PR experts slate Tang's 'election campaign'

PUBLISHED : Sunday, 12 June, 2011, 12:00am
UPDATED : Sunday, 12 June, 2011, 12:00am


As the 'will they, won't they' political pantomime continues over who is in the running to be the next chief executive, one of the main protagonists, Henry Tang Ying-yen, is facing criticism that his nascent campaign leaves him looking out of touch with ordinary people.

Last week, the chief secretary denied claims he had used public funds to launch a 'soft' online campaign, details of which are contained in documents obtained by the Sunday Morning Post.

The 45-page document, 'Online Campaign: Digital Communications', appears to set out his campaign strategy. If it all goes according to this plan, Tang will venture into various parts of the city over the coming months, playing a hawker peddling orchids, a proprietor of an aquarium shop in Mong Kok and a shopkeeper at a computer firm in Ap Liu Street in Sham Shui Po.

It is all an attempt to erase any perception that he was born with a silver spoon in his mouth.

The document also proposes creating a campaign website, to which a URL had already been assigned. The link was briefly available in public but is now dead, although the campaign document includes printouts illustrating its proposed design.

According to the minutes of a meeting held by his campaign team in December that have been obtained by the Sunday Morning Post, digital communications tools such as a blog, a Facebook app, a YouTube channel and a mobile phone app will be launched from November onwards as part of his election strategy.

A campaign slogan - 'In Hong Kong for Hong Kong' - has been chosen and a cartoon character with Tang's face has been designed.
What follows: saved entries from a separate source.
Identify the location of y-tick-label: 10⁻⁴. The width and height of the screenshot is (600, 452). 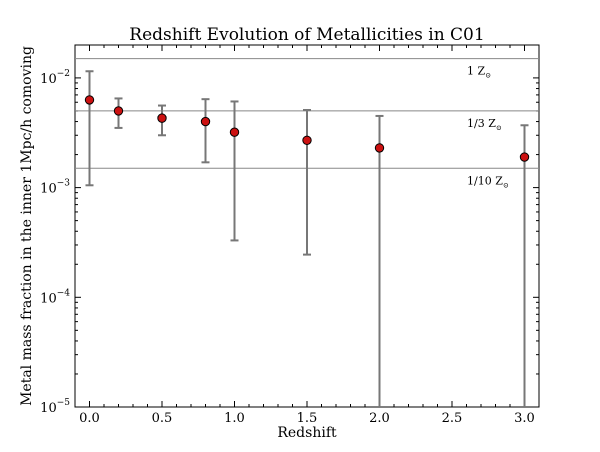
(55, 297).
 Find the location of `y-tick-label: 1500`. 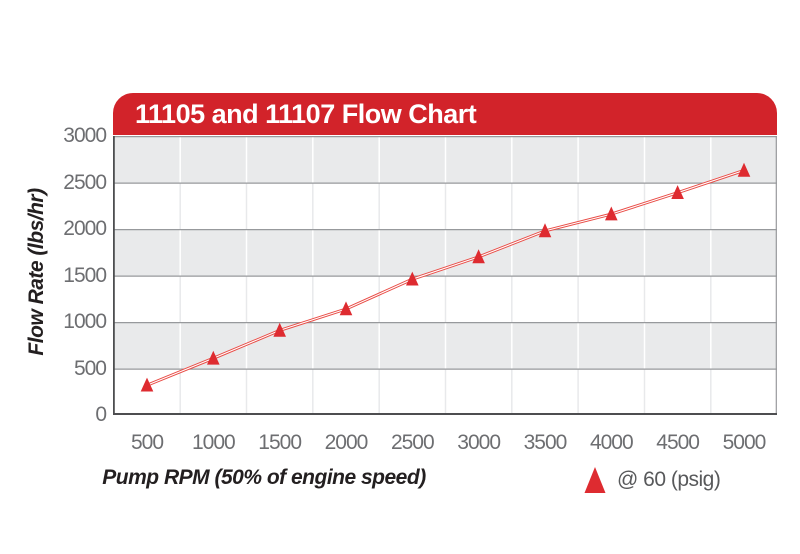

y-tick-label: 1500 is located at coordinates (85, 275).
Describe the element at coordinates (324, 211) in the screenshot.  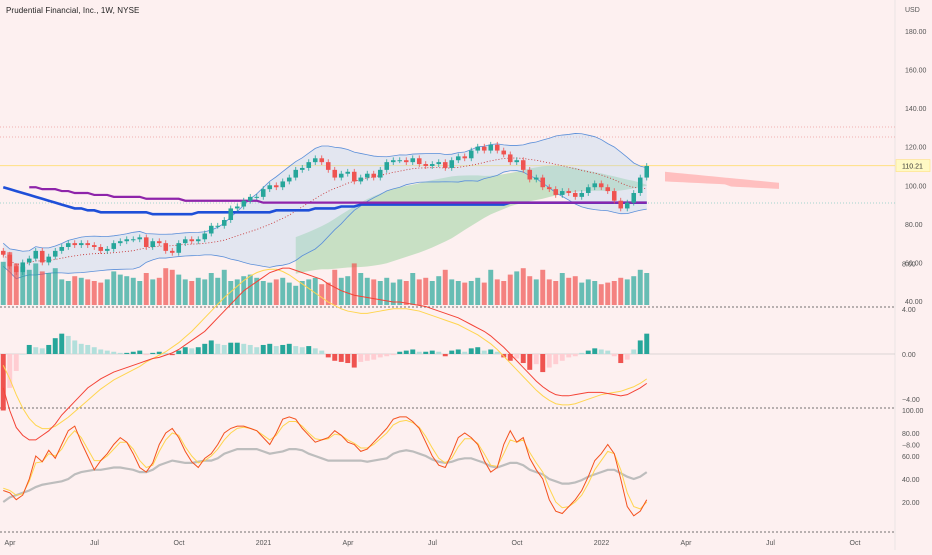
I see `bollinger-basis` at that location.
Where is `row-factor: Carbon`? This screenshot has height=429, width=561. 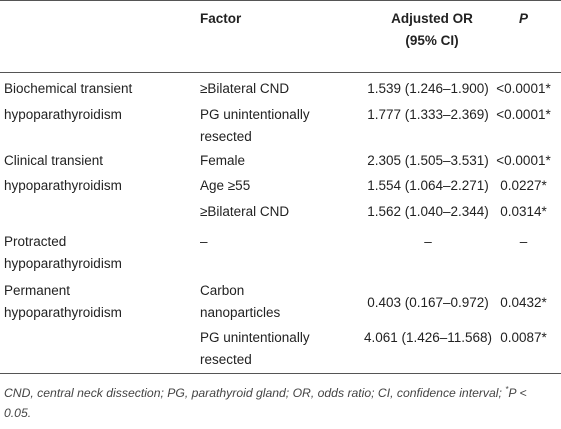 row-factor: Carbon is located at coordinates (222, 290).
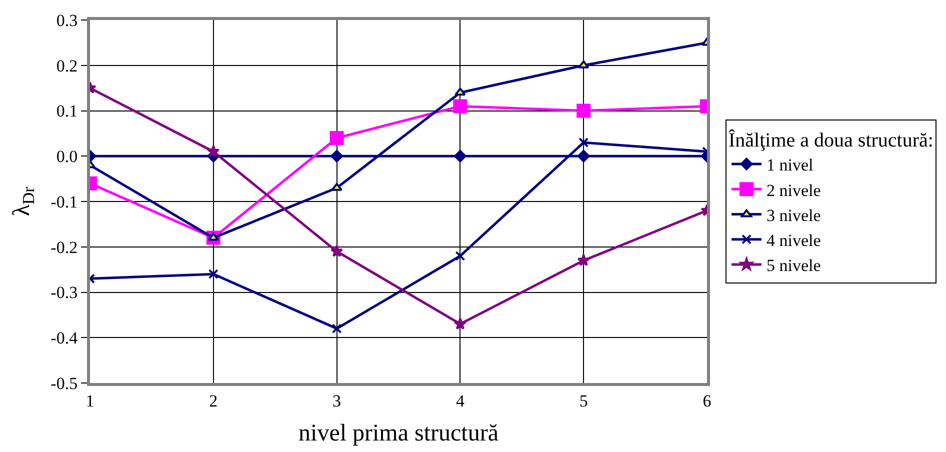 This screenshot has height=452, width=946. What do you see at coordinates (794, 190) in the screenshot?
I see `legend-label: 2 nivele` at bounding box center [794, 190].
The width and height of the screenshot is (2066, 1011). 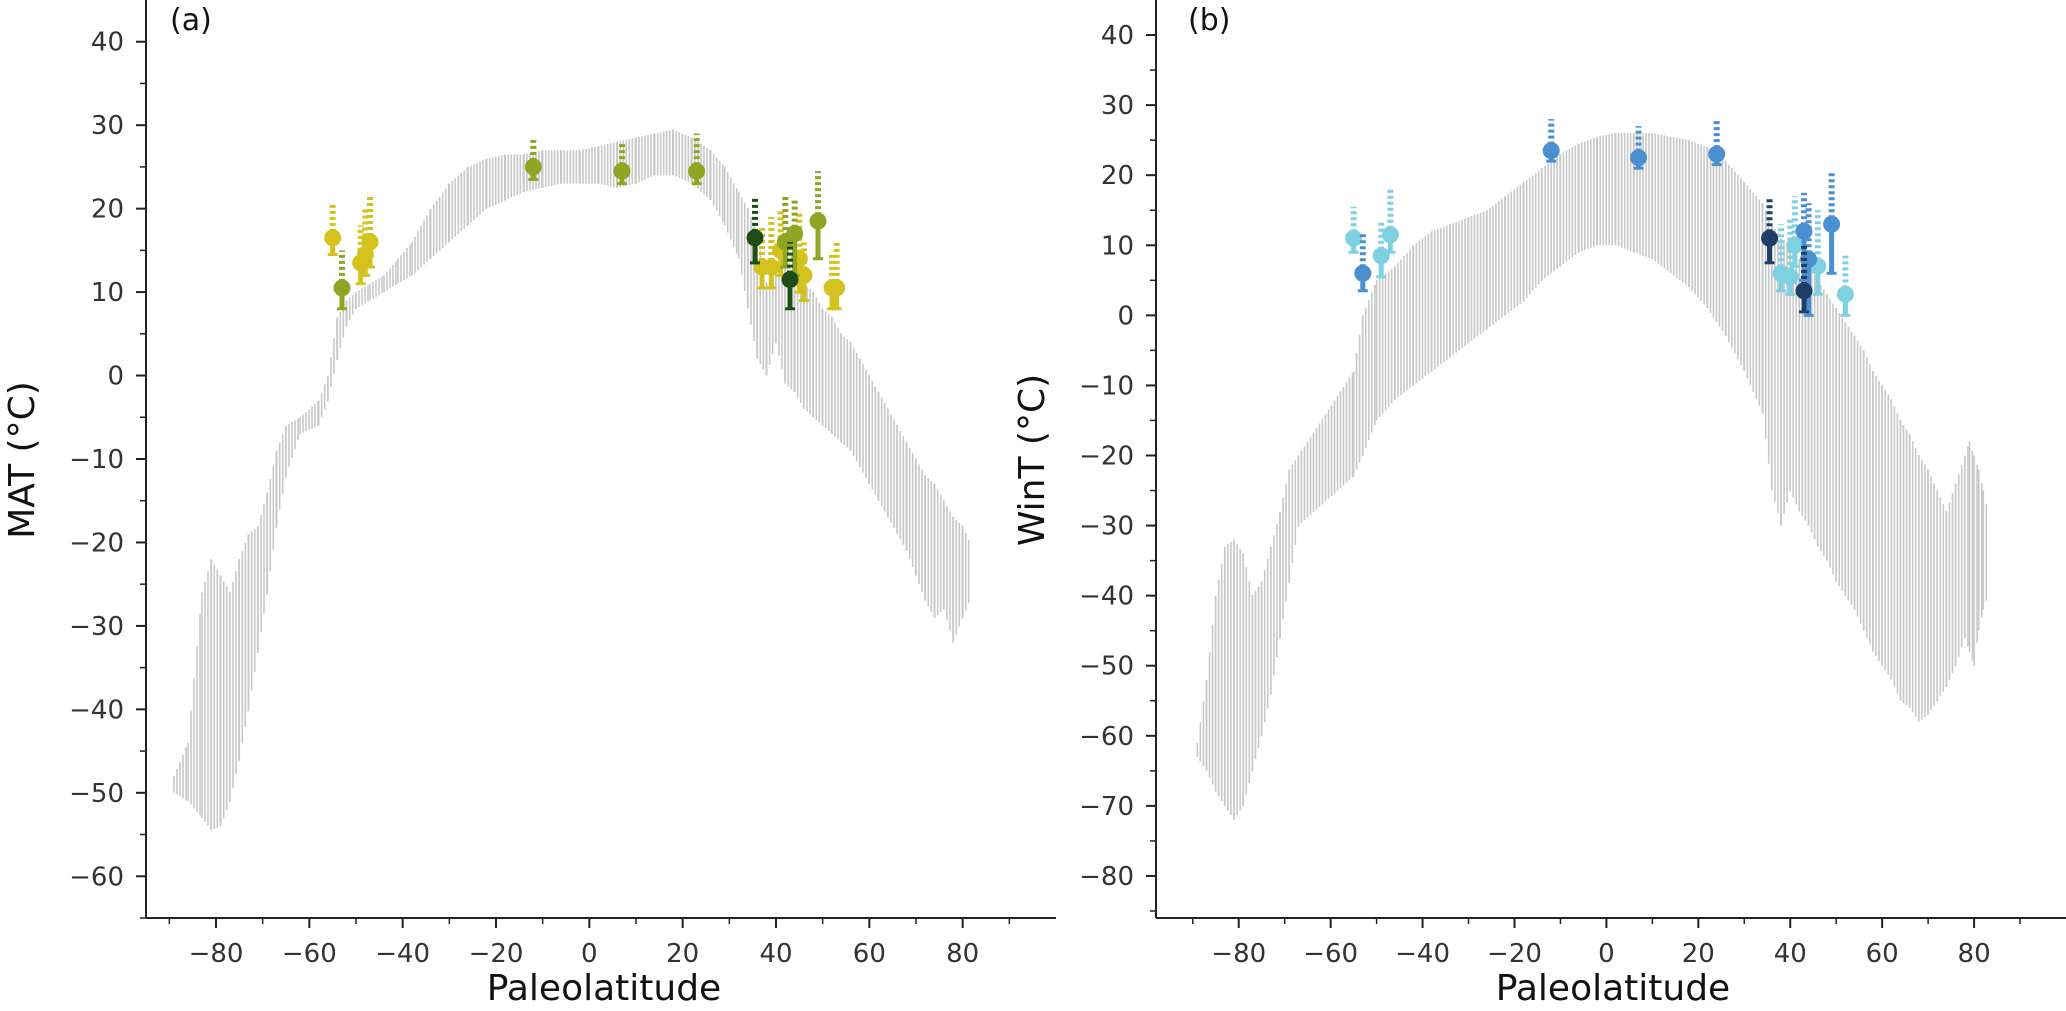 What do you see at coordinates (604, 988) in the screenshot?
I see `x-axis-title-a: Paleolatitude` at bounding box center [604, 988].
Veteran public relations consultant Peter Lam Yuk-wah, a former co-host of Commercial Radio phone-in radio programme Teacup In a Storm, said Tang should start a new online campaign plan from scratch - even if the current one had not been leaked, however briefly.
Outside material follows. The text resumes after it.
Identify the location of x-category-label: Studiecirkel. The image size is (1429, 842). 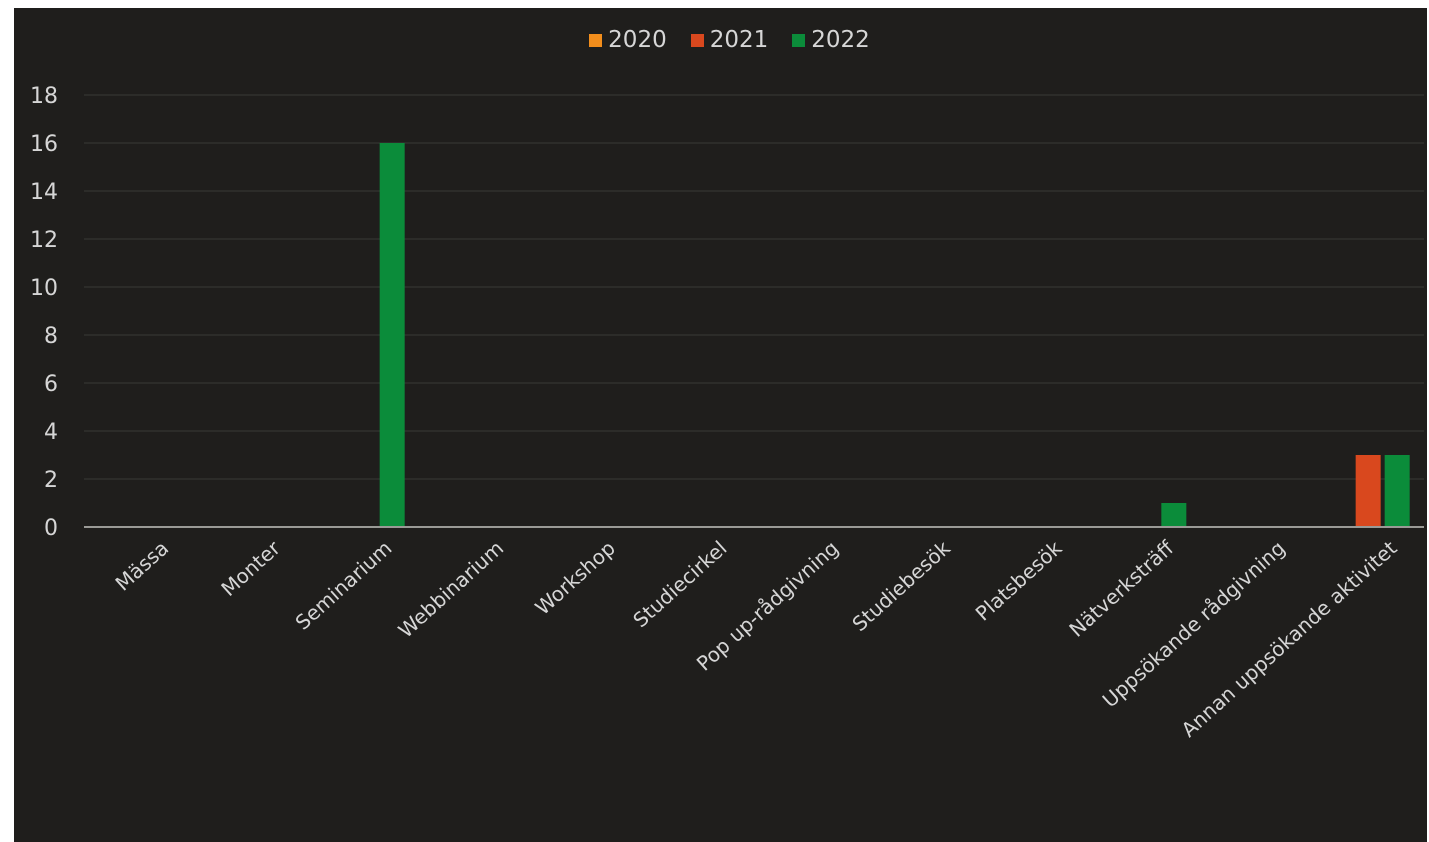
(680, 584).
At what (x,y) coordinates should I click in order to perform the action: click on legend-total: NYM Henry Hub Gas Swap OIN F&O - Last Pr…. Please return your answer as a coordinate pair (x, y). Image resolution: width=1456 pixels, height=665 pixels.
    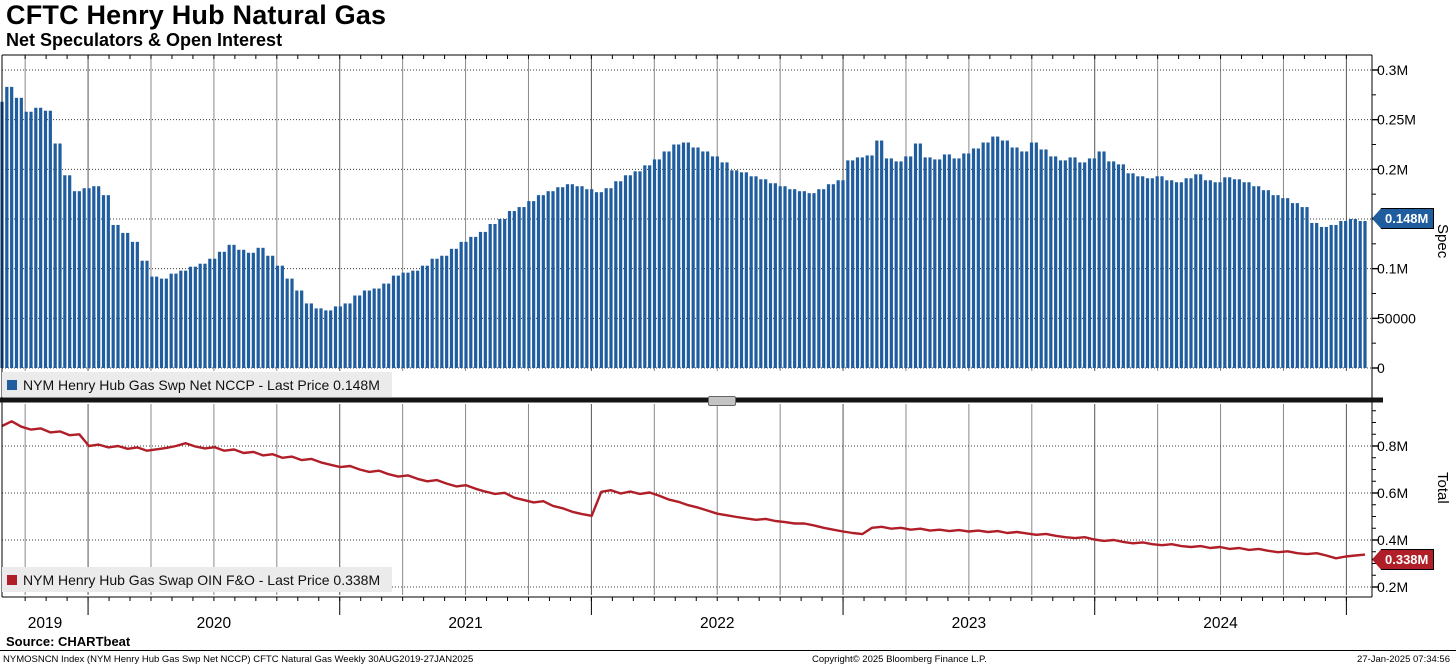
    Looking at the image, I should click on (198, 580).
'I think an average IVE [Institute of Vocational Education] student majoring in web design can make a better page. This is unsatisfactory and the visual was awful.'

The planned website features Tang's stylish desk in his office with a copy of the International Herald Tribune on it, which Lam described as looking 'like a furniture advertisement'. He added: 'Another page, with the line 'mouse over the photo to shop this room', looks like it's selling digital products. I don't see any clear image of Tang in this design.'

A person familiar with social media said the chief secretary's team did not understand the open nature of the virtual world.

'It is a very sensitive thing to attempt to create issues online or reply to forum users' comments. There are no secrets on the internet, so he must make worst-case assumptions,' he said.
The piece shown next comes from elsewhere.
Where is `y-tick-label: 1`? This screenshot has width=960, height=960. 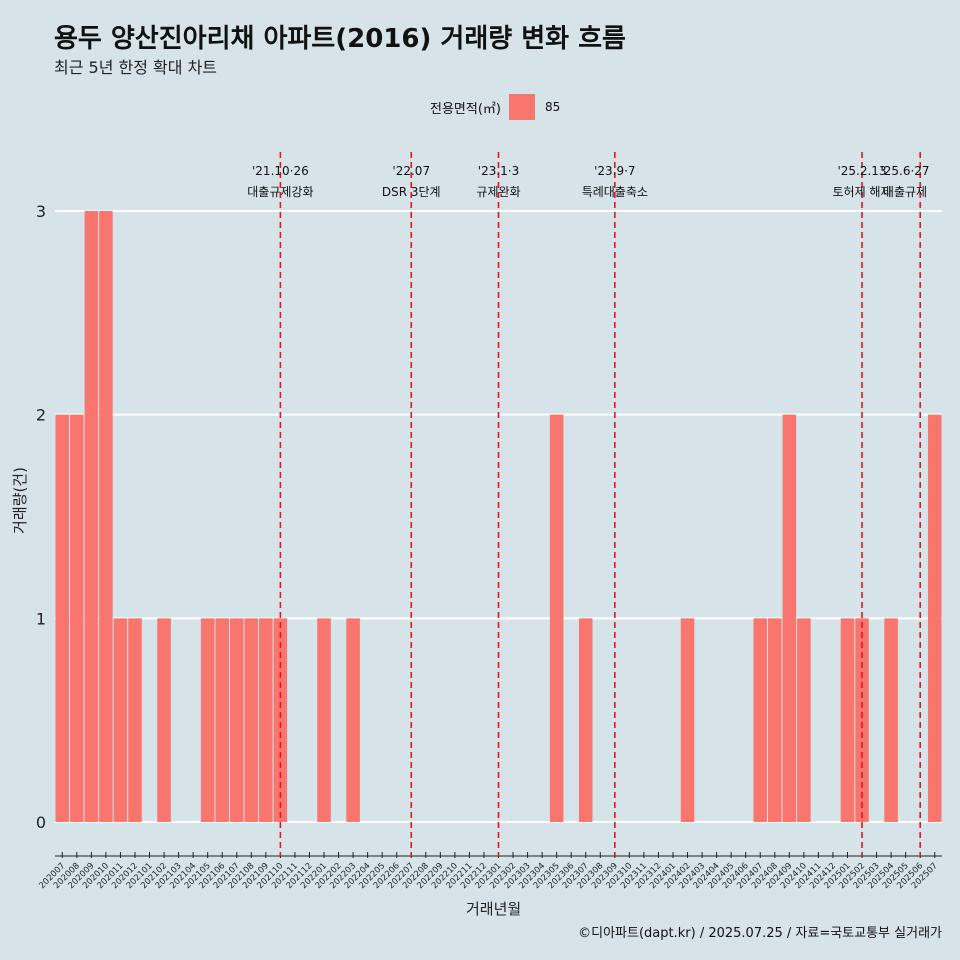 y-tick-label: 1 is located at coordinates (41, 618).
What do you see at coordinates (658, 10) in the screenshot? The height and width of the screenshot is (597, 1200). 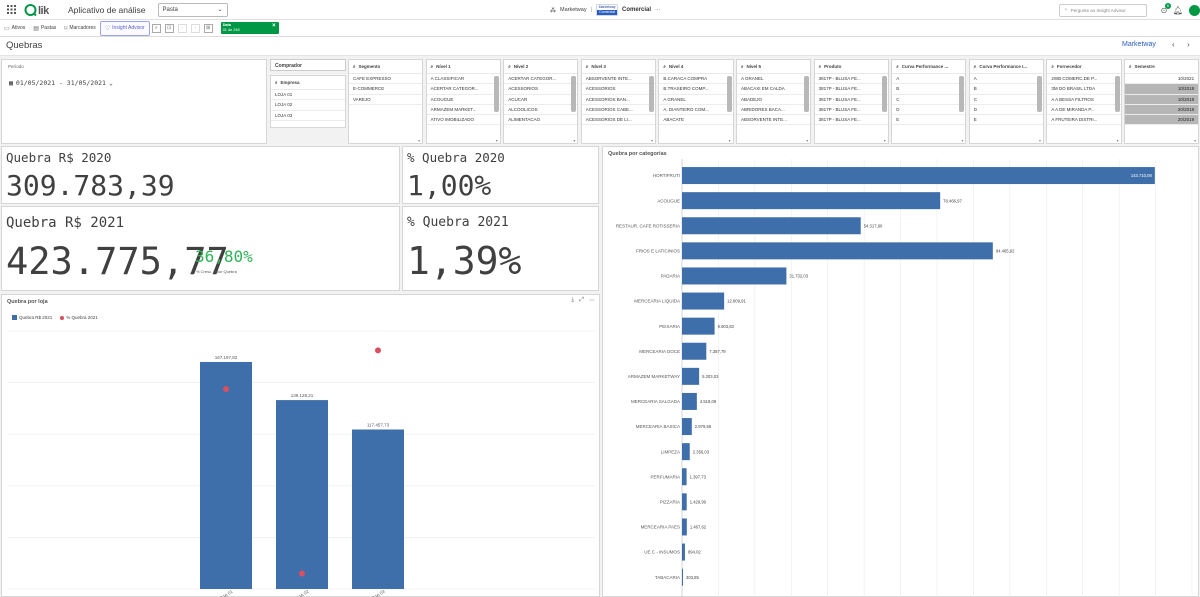 I see `more-icon: ···` at bounding box center [658, 10].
Andrew Fung Wai-kwong, managing director of PR Concepts Asia, said the website lacked a clear theme and made no reference to policy. 'His campaign motto 'In Hong Kong for Hong Kong' is too generic. It could apply to some local firms like Giordano or other candidates who were also 'born in Hong Kong'.'

Ma Ngok, a political scientist at Chinese University, said Tang's campaign website looked like the work of his students.

'It put too much effort in image-building,' Ma said. 'It would be hard to sustain if you rely only on polishing your image without explaining your policy platform.'

Another public relations consultant, who declined to be named, said Tang's purported campaign website was too event-driven and lacked an interactive element. 'It looks like a typical government website, which is known for one-sided dissemination of information,' the consultant said.

Asked whether the document was produced by Tang's campaign team, Tang's press secretary said he had nothing to add to the statement the chief secretary issued on Wednesday stressing that he had complied fully with government regulations on the use of government resources.